A small number of studies have examined the feasibility of conducting videofluoroscopic swallow studies (VFSS) via telepractice. While the results have confirmed this potential, the systems tested to date have either reported issues that impacted the ability to analyze/interpret the VFSS recordings in real time, or they were not designed to enable real-time interpretation. Further system design is needed to establish a telepractice model that enables the VFSS assessment to be both guided and interpreted live in real time. The aim of this study was to test the feasibility and reliability of using a telepractice system to enable live VFSS assessment. Twenty adult patients underwent a VFSS assessment directed by a telepractice SLP with competency in VFSS located in another room of the hospital. The telepractice clinician led the sessions using a C20 Cisco TelePresence System. This was linked in real time via a secure telehealth network (at 4 megabits per second (Mbit/s)) to a C60 Cisco TelePresence System located in a fluoroscopy suite, connected to the digital fluoroscopy system. Levels of agreement were calculated between the telepractice clinician and a face-to-face clinician who simultaneously rated the VFSS in real time. High levels of agreement for swallowing parameters (range = 75-100 %; k = -0.34 to 1.0) and management decisions (range = 70-100 %, k = 0.64-1.0) were found. A post-session questionnaire revealed clinicians agreed that the telepractice system enabled successful remote assessment of VFSS. The findings support the potential to conduct live VFSS assessment via a telepractice model.

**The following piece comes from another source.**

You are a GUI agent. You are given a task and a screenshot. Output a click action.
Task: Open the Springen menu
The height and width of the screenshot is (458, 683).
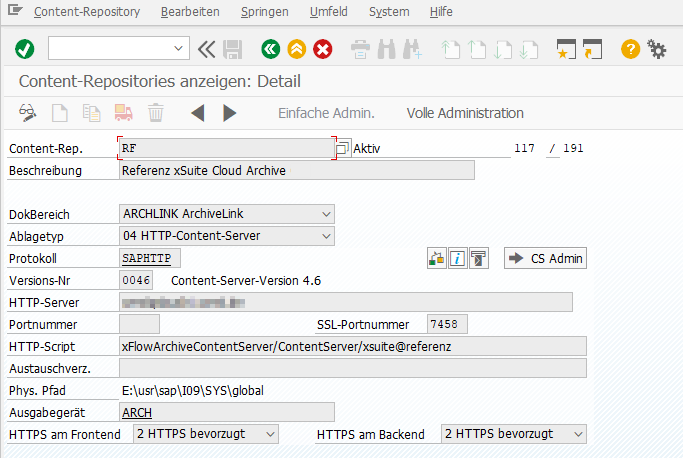coord(265,12)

少数研究探讨了通过远程医疗实践进行视频荧光吞咽造影检查(VFSS)的可行性。虽然结果证实了这种可能性,但迄今为止测试的系统要么报告了影响实时分析/解读VFSS记录能力的问题,要么并非设计用于实现实时解读。需要进一步的系统设计来建立一种远程医疗实践模式,使VFSS评估能够实时得到指导和解读。本研究的目的是测试使用远程医疗实践系统进行实时VFSS评估的可行性和可靠性。20名成年患者接受了由一名具备VFSS能力的远程医疗言语语言病理学家(SLP)指导的VFSS评估,该病理学家位于医院的另一个房间。远程医疗临床医生使用C20思科远程呈现系统主持评估过程。该系统通过安全的远程医疗网络(每秒4兆比特(Mbit/s))实时连接到位于荧光透视室的C60思科远程呈现系统,该系统又与数字荧光透视系统相连。计算了远程医疗临床医生与同时实时对VFSS进行评分的面对面临床医生之间的一致性水平。结果发现,吞咽参数(范围 = 75 - 100%;卡帕值 = -0.34至1.0)和管理决策(范围 = 70 - 100%,卡帕值 = 0.64至1.0)的一致性水平较高。会后问卷调查显示,临床医生一致认为远程医疗实践系统能够成功地对VFSS进行远程评估。这些发现支持了通过远程医疗实践模式进行实时VFSS评估的可能性。